Clinical manifestations

Classic Refsum disease manifests in children aged 2-7 years; however, diagnosis usually is delayed until early adulthood. Infantile Refsum disease makes its appearance in early infancy. Symptoms develop progressively and slowly with neurologic and ophthalmic manifestations. The disease is characterized by

  • Night blindness due to degeneration of the retina (retinitis pigmentosum)
  • Loss of the sense of smell (anosmia)
  • Deafness
  • Concentric constriction of the visual fields
  • Cataract
  • Signs resulting from cerebellar ataxia
    • Progressive weakness
    • Foot drop (Figure-4)
    • Loss of balance
  • Some individuals will have shortened bones in their fingers or toes (figure-5).

Figure-4 showing foot drop.

Figure-5- showing shortened bones

  • The children usually have moderately dysmorphic features that may include epicanthal folds, a flat bridge of the nose, and low-set ears.
  • Skin appears scaly and dry (figure 3).

Laboratory Diagnosis

  • Levels of plasma cholesterol and high- and low-density lipoprotein are often moderately reduced.
  •  Blood phytanic acid levels are elevated.
  • Cerebrospinal fluid (CSF) shows a protein level of 100-600 mg/dL.
  • Routine laboratory investigations of blood and urine do not reveal any consistent diagnostic abnormalities.
  • Phytanic oxidase activity estimation in skin fibroblast cultures is important

Imaging

Skeletal radiography is required to estimate bone changes.

Treatment

  • Eliminate all sources of chlorophyll from the diet.
    • The major dietary exclusions are green vegetables (source of phytanic acid) and animal fat (phytol).
    • The aim of such dietary treatment is to reduce the daily intake of phytanic acid from the usual level of 50 mg/d to less than 5 mg/d.
  • Plasmapheresis – Patients may also require plasma exchange (plasmapheresis) in which blood is drawn, filtered, and reinfused back into the body, to control the buildup of phytanic acid.
    • The main indication for Plasmapheresis in patients with Refsum disease is a severe or rapidly worsening clinical condition.
    • A minor indication is the failure of dietary management to reduce a high plasma phytanic acid level.

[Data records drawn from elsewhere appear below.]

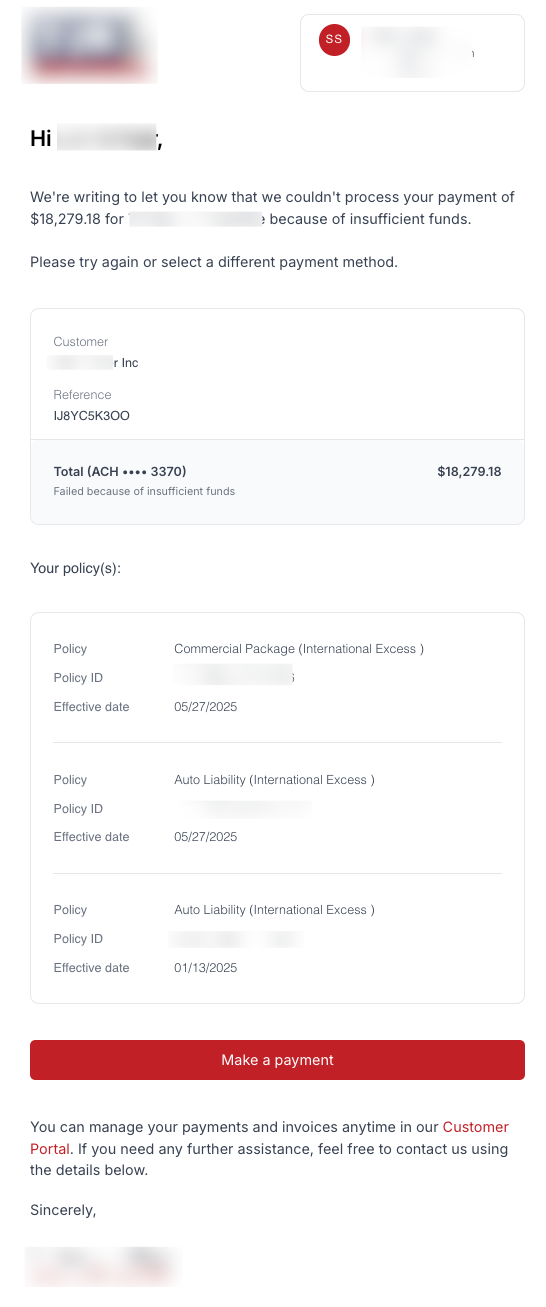Click the Customer label in payment card
Screen dimensions: 546x1307
[x=81, y=342]
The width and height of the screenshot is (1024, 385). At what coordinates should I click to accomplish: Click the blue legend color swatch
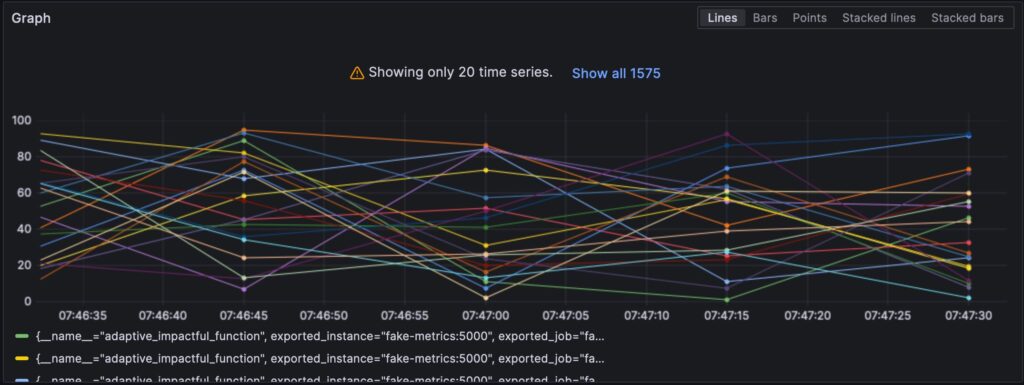[x=22, y=380]
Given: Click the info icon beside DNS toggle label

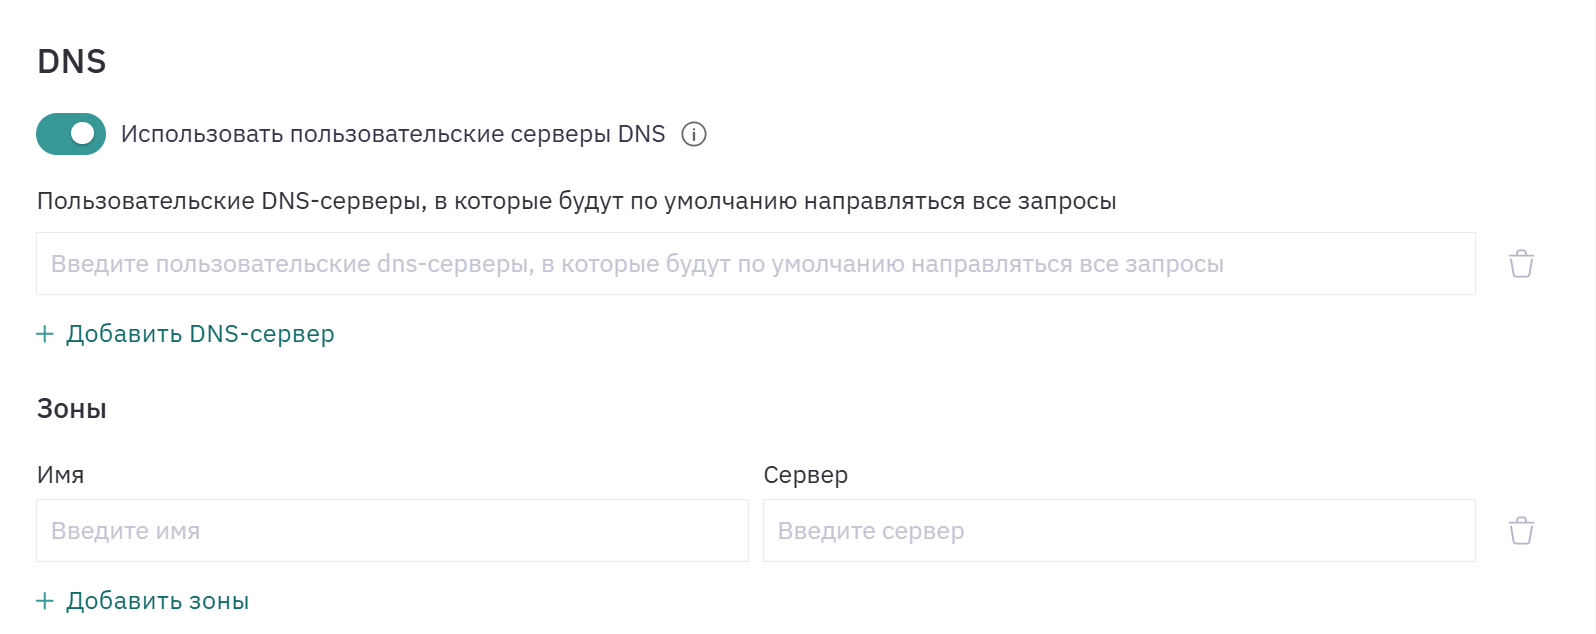Looking at the screenshot, I should pyautogui.click(x=694, y=134).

Prognosis –in untreated patients generally is poor. Dysfunction of myelinated nerve fibers and the cardiac conduction system leads to central and peripheral neuropathic symptoms, impaired vision, and cardiac arrhythmias. The latter frequently are the cause of death.

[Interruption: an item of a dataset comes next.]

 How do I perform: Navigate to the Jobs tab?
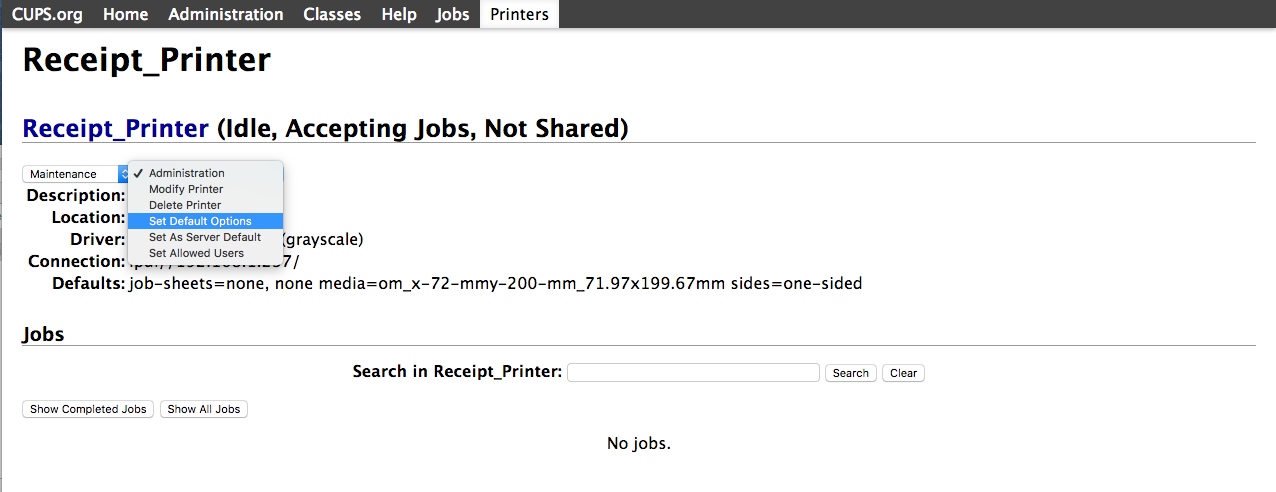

In early diagnosed and treated cases, phytanic acid decreases slowly, followed by improvement of the skin scaling and, to a variable degree, the reversal of recent neurological signs. Retention of vision and hearing are reported.

Pharmacological upregulation of the omega-oxidation of phytanic acid may form the basis of the new treatment strategy for adult Refsum disease in the near future.